Well, I can’t be having with the tagging. Magistra’s already chosen some good ones and I don’t feel I could appeal to people I only know through the blog to jump through a meme hoop for me. I will only say that I expect Derek the Ænglican, Michelle of Heavenfield, Sæsferd of Antiquarian’s Attic and Larry Swain might all come up with interesting things, especially since I’m adopting Magistra’s mutation. Seven odd things about myself? If I tried that here I’d very much fear for my employment chances should any academics read it, or so I like to imagine.

A long time ago in an IHR seminar Jinty Nelson got us to go round the table introducing ourselves and our subjects. John Gillingham, in so doing, concluded with the words, “and my hero’s Richard the Lionheart”. So when it came to me I was moved to imitate with “and my hero’s Count Borrell II of Barcelona”. But no-one knows who he was and occasionally I try and change this. Here then once more…

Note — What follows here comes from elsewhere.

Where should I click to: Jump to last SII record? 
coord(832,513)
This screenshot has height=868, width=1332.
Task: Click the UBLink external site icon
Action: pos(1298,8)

Modern equestrian statue of Count Borrell II at Cardona

He’s not actually my hero, if only because although his career’s fascinating, it’s far from being an unmixed success, but he’s certainly my main historical figure. He started operating as Count of Barcelona under his father Marquis Sunyer in 945, and succeeded to his father’s three counties of Barcelona, Girona and Osona, basically the south-west of old Catalonia, along with his brother in 947 when Sunyer retired to La Grasse to become a monk. Later that year his uncle Sunifred II of Urgell allowed him to inherit Urgell too, because Sunifred’s son, also called Borrell, had died and Sunifred now had no heirs. He ruled until 993, active till the last, and oversaw the beginning of Catalonia’s facing-up to the growing social change as the economy began to boom around the year 1000. He was an important man and he’s unusually well-evidenced, about 150 charters featuring him in some way or other.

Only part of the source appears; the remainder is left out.